[Stored data]

☆ ☆ ☆

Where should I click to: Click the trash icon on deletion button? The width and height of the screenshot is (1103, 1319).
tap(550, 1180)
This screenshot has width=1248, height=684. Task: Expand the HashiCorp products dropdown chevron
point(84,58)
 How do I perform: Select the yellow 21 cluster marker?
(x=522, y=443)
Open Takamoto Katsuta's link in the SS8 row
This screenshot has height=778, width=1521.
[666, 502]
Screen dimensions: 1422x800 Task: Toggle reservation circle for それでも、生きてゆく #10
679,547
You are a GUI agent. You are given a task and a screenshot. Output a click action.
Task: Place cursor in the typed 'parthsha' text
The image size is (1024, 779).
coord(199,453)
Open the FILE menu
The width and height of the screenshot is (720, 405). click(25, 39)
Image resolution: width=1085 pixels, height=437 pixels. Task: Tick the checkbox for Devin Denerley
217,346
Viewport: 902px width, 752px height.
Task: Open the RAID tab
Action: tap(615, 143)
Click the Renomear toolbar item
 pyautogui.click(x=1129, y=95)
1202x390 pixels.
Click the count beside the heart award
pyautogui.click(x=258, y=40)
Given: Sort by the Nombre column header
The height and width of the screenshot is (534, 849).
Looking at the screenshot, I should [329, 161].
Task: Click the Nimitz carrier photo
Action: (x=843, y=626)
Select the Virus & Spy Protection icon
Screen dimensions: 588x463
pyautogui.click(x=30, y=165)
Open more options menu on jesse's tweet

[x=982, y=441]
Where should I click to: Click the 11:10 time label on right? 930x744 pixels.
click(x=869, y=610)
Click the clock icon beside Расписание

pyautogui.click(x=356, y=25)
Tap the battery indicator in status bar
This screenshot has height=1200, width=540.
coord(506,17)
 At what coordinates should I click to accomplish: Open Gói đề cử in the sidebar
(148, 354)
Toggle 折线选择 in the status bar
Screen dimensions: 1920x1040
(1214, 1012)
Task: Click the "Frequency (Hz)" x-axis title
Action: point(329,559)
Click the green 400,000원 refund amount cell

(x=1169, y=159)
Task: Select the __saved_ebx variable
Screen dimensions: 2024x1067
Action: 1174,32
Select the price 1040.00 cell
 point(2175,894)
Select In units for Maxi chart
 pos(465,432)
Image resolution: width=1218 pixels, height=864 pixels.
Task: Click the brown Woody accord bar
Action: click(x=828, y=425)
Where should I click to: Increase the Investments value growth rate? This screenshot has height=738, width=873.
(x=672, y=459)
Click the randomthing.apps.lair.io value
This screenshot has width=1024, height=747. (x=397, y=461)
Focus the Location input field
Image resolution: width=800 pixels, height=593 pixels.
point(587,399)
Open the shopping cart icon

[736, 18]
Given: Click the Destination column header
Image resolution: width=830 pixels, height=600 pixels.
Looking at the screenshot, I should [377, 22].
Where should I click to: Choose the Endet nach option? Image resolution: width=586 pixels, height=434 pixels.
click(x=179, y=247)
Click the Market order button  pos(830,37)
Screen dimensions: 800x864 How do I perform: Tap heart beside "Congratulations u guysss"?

☆ ☆ ☆

Output only the lines from the one with "Open more options menu on jesse's tweet" through the last line of the entries above; please keep them exact.

Open more options menu on jesse's tweet

[x=982, y=441]
Where should I click to: Click the 11:10 time label on right? 930x744 pixels.
click(x=869, y=610)
Click the clock icon beside Расписание

pyautogui.click(x=356, y=25)
Tap the battery indicator in status bar
This screenshot has height=1200, width=540.
coord(506,17)
 At what coordinates should I click to accomplish: Open Gói đề cử in the sidebar
(148, 354)
Toggle 折线选择 in the status bar
Screen dimensions: 1920x1040
(1214, 1012)
Task: Click the "Frequency (Hz)" x-axis title
Action: point(329,559)
Click the green 400,000원 refund amount cell

(x=1169, y=159)
Task: Select the __saved_ebx variable
Screen dimensions: 2024x1067
Action: 1174,32
Select the price 1040.00 cell
 point(2175,894)
Select In units for Maxi chart
 pos(465,432)
Image resolution: width=1218 pixels, height=864 pixels.
Task: Click the brown Woody accord bar
Action: click(x=828, y=425)
Where should I click to: Increase the Investments value growth rate? This screenshot has height=738, width=873.
(x=672, y=459)
Click the randomthing.apps.lair.io value
This screenshot has width=1024, height=747. (x=397, y=461)
Focus the Location input field
Image resolution: width=800 pixels, height=593 pixels.
point(587,399)
Open the shopping cart icon

[736, 18]
Given: Click the Destination column header
Image resolution: width=830 pixels, height=600 pixels.
Looking at the screenshot, I should [377, 22].
Where should I click to: Choose the Endet nach option? Image resolution: width=586 pixels, height=434 pixels.
click(x=179, y=247)
Click the Market order button  pos(830,37)
Screen dimensions: 800x864 How do I perform: Tap heart beside "Congratulations u guysss"?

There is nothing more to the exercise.